Lagertha: “I like the direction we’re taking. That’s how great results happen. Can we agree now on removing all unrelated items from our Product Backlog?”
Olaf: “We worked hard on them, we discussed, and removing them sounds like throwing our work into the trash. I am against that.”
Björn: “Keeping them sounds like keeping distraction in front of us and limiting our ability to create value sooner. Olaf, whatever is essential, will come back to us. Please, let’s do it differently this time. We cannot overcome this challenge by sustaining the same old behavior. To get different results, we must act differently.”
Olaf: “Björn, you got me. We must act differently. Let’s do it.”
Björn noted down to do a massive clean-up on the backlog. All items unrelated to the Product Goal would be removed from the backlog to ensure focus on reaching the agreed goal.
Rinse and Repeat
Lagertha ran the same exercise with team Jorvik to ensure they also could focus on the most relevant part for their partners. After an hour of discussions, they came up with the following:
Product Goal: Become an attractive marketplace for partners
Success Metrics: 50% of partners can activate their offerings without talking to anyone
Reduce partner activation time by 70%
As everyone agreed on the goal and metrics, Ivar made a note to clean up the backlog by removing items that didn’t contribute to their current focus. And with that, Lagertha concluded the workshop.

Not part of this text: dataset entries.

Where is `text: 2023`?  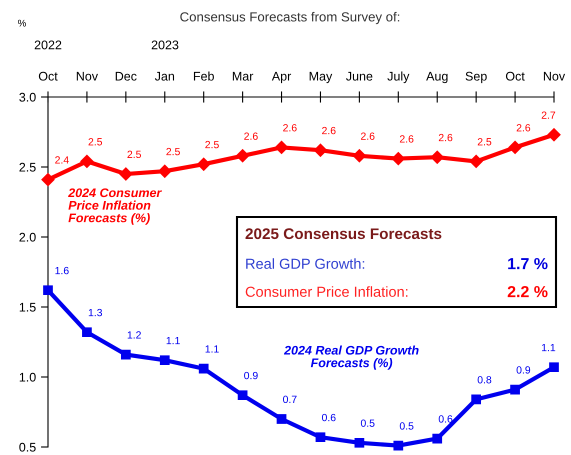 text: 2023 is located at coordinates (165, 45).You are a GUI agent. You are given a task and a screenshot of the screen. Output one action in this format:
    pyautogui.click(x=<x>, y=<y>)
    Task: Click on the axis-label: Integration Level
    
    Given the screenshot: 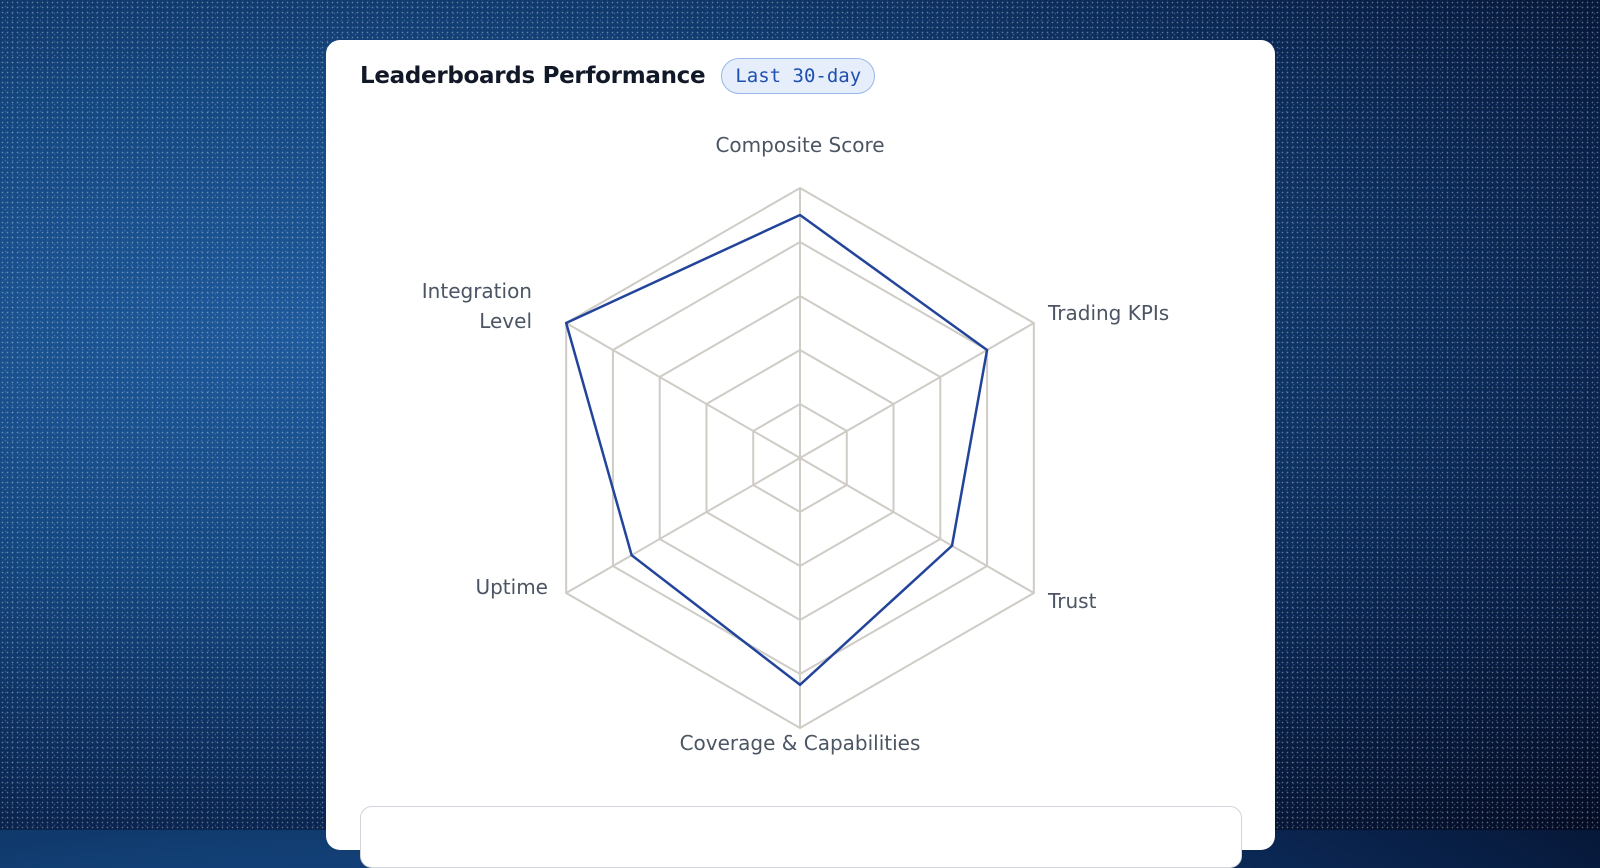 What is the action you would take?
    pyautogui.click(x=477, y=306)
    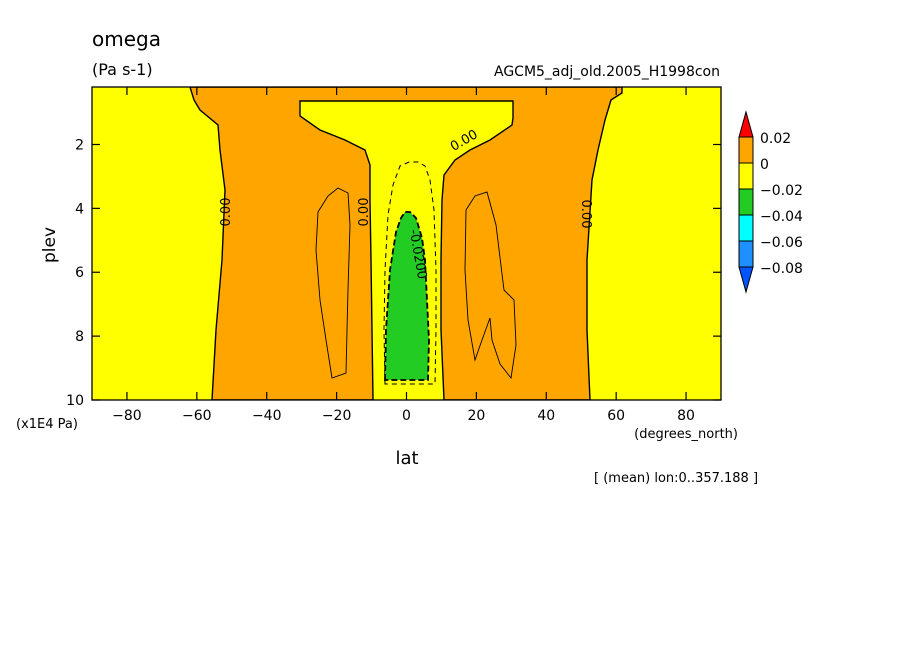  Describe the element at coordinates (80, 337) in the screenshot. I see `y-tick-label: 8` at that location.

Everyone left the room with a shared understanding of their current challenges and where to focus their energy. Odin Enterprises may have a chance at survival if everyone bonds together and reaches the agreed goals.
Today, an important lesson was learned at Odin Enterprises: First decide on where you want to get to, then how. The approach was clear for everyone:
- Identify a problem worth solving
- Set a Product Goal
- Define Success Metrics
- Define Leading Metrics
- Remove distractions
- Rinse and repeat
After this workshop, many changes happened. Vision and strategy became clear to everyone, but now it’s time to get hands-on and transform their goals into value for end-users and businesses. Will they be able to do it? Odin Enterprises has made a leap of faith, and they may survive.
In the next episode, Björn and Ivar will plan their first Sprint with an outcome orientation and will measure the results.
Will they succeed? It all depends on how business stakeholders support them and how team Kattegat and Jorvik will fight back against the anti-patterns. Time pressures both teams, and they may not have room to fail, yet they try to work differently than they are used to.